- [What is being asked]: Transcribe the passage on compressed seismic data, starting at the words "Most importantly, all" and stopping after "the ambient dimensionality.".

- [Extract to read]:
<<<<

Most importantly, all the computations in Equation (#slicing) can be efficiently implemented with Kronecker products or matrix-vector products, outlined in Algorithm [#alg:slicing]. Note that the intermediate quantities can be constructed through efficient multilinear products and are much smaller than the ambient dimensionality.

#### Algorithm: {#alg:slicing}
|  Input: Source position ``i_x`` and ``i_y``, and dimension tree
|  1. Extract the vector ``u_{src x}`` from the matrix ``U_{src x}(i_x,:)``
|  2. Multiply ``B_{src x,rec x}`` along the ``k_{src x}`` dimension with the vector ``u_{src x}`` (in the sense of Definition 2)
|  3. Multiply the matrix obtained from step ``2`` along the ``k_{rec x}`` dimension (second dimension) with ``U_{rec x}``, resulting in a matrix ``U_{srcx,recx}`` of size ``n_{rec x}\times k_{(src x, rec x)}``
|  4. Repeat steps ``1, 2, 3`` along the ``y`` coordinate to obtain the matrix ``U_{srcy,recy}`` of size ``n_{rec y} \times k_{(src y, rec y)}``
|  5. The product ``U_{srcx,recx} B_{srcx,recx} U_{srcy,recy}^T`` results in the final shot gather
: Extracting a common shot gather from compressed hierarchical Tucker parameters


## Experiments & Results

To demonstrate that our method significantly reduces memory costs of working with the data volume, we consider full-waveform inversion on the SEG/EAGE 3D Overthrust velocity model. This ``20km \times 20km \times 5km`` velocity model, discretized on a ``50m`` grid in each direction, contains structurally complex areas such as fault belts and channels. We modify this model by adding a ``500m`` water layer on top.

We generate our data from ``4`` frequencies between ``3Hz`` and ``6Hz`` with spacings of ``1Hz`` using a  ``50 \times 50`` source grid with ``400m`` spacing and a ``396 \times 396`` receiver grid with ``50m`` spacing on the ocean bottom. The size of each frequency slice is roughly ``5.8GB``. From the full data, we randomly remove ``80 \%`` of receivers from each frequency slice. We then are able to obtain our compressed data volume for each monochromatic slice by interpolating in the HT format. Figure [#fig:slicing] demonstrates the successful interpolation of the data volume from a high level of missing data, resulting in shot-gathers that are simple to extract with (#slicing).

>>>>

- [Data shown]:
<<<<

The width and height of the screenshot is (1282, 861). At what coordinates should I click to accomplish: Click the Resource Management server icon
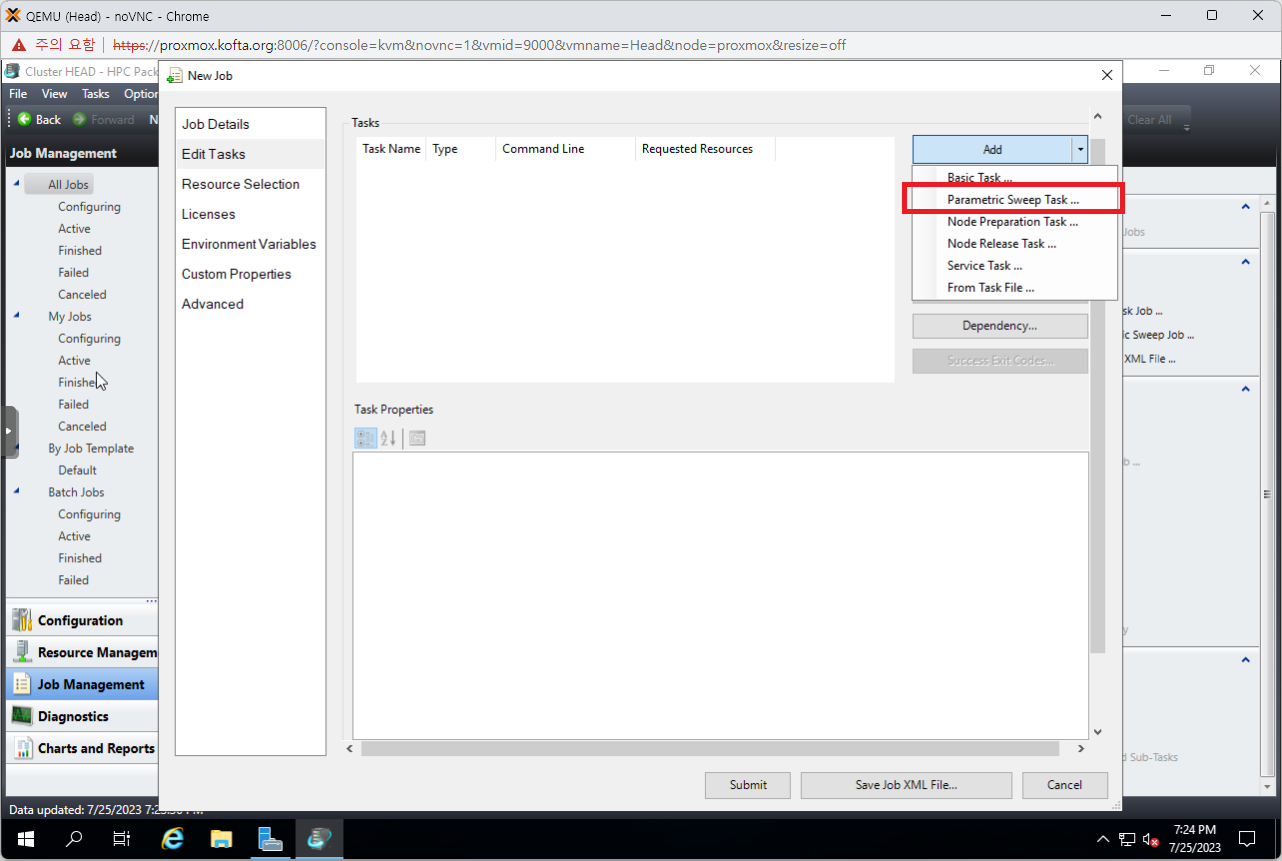(x=21, y=652)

>>>>

- [Answer below]:
Most importantly, all the computations in Equation (#slicing) can be efficiently implemented with Kronecker products or matrix-vector products, outlined in Algorithm [#alg:slicing]. Note that the intermediate quantities can be constructed through efficient multilinear products and are much smaller than the ambient dimensionality.